### Extracted text
--- START ---

Interesting, G Joubert.
The British friends I had when living overseas really seemed to not even remember we had once been one of their colonies.

DADvocate said...

Hmmm. I thought July 4 was about celebrating our brashly declaring our independence. We didn't win the war until several years later on Oct. 19, 1781 when Cornwallis surrendered at Yorktown. Oct. 19 isn't a good time of year for outdoor celebrations for the folks up north though. Battles, like the the Battle of Blue Licks in Kentucky, continued after that.

Eric said...

We get goofy over their royals, they get goofy over our fireworks. Quid pro quo.

Carol_Herman said...

Why not? It's summer. People love fireworks displays. Coney Island used to do them once a week. On Tuesday nights, if memory serves. We'd stay at the boardwalk's edge. The barges were out in the water. I grew up thinking you always needed water for the ships. So, I was amazed to learn you can do this inland.

As to honoring July 4th, why pray tell, not?

Look at all the attention Americans gave Princess Diana. And, how wonderful the Will & Kate wedding was to watch.

traditionalguy said...

--- END ---

### What needs to be done
Carry on the comment thread about July 4 celebrations from where it stops, beginning with the comment from traditionalguy.

### Dataset section
--- START ---

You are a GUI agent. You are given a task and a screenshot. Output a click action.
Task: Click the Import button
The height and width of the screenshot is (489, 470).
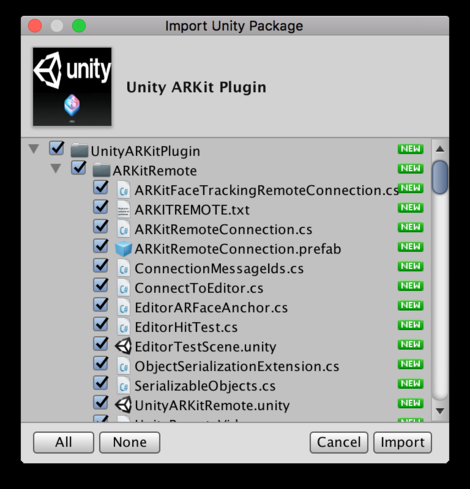pos(402,442)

--- END ---

### Exercise output
The Brits are more and more like a northern branch of the family who always looked down on the southern family members that had less education and less money. But the northern branch suddenly is about to be run out of the north and they are trying to re-set their relationship with the southern branch that they are planning to move in with.

The Crack Emcee said...

I just introduced my oldest roommate to The Daily Mail yesterday:

"Dude, check it out, it's the news - with tits!"

WoW Lawbringer said...

From the genius that is "Yes, Prime Minister"

Don't tell me about the press. I know exactly who reads the papers: the Daily Mirror is read by people who think they run the country; The Guardian is read by people who think they ought to run the country; The Times is read by people who actually do run the country; the Daily Mail is read by the wives of the people who run the country; the Financial Times is read by people who own the country; The Morning Star is read by people who think the country ought to be run by another country; and The Daily Telegraph is read by people who think it is.
Sir Humphrey: Prime Minister, what about the people who read The Sun?
Bernard: Sun readers don't care who runs the country, as long as she's got big tits.

Alan said...

Maybe the Brits are glad that the clowns in Congress aren't members of Parliament.

edutcher said...

Bad link...

Anent the picture, the little boy is holding the man and the man looks unhappy because his very real fear is that he will fall and be hurt.

Surfed said...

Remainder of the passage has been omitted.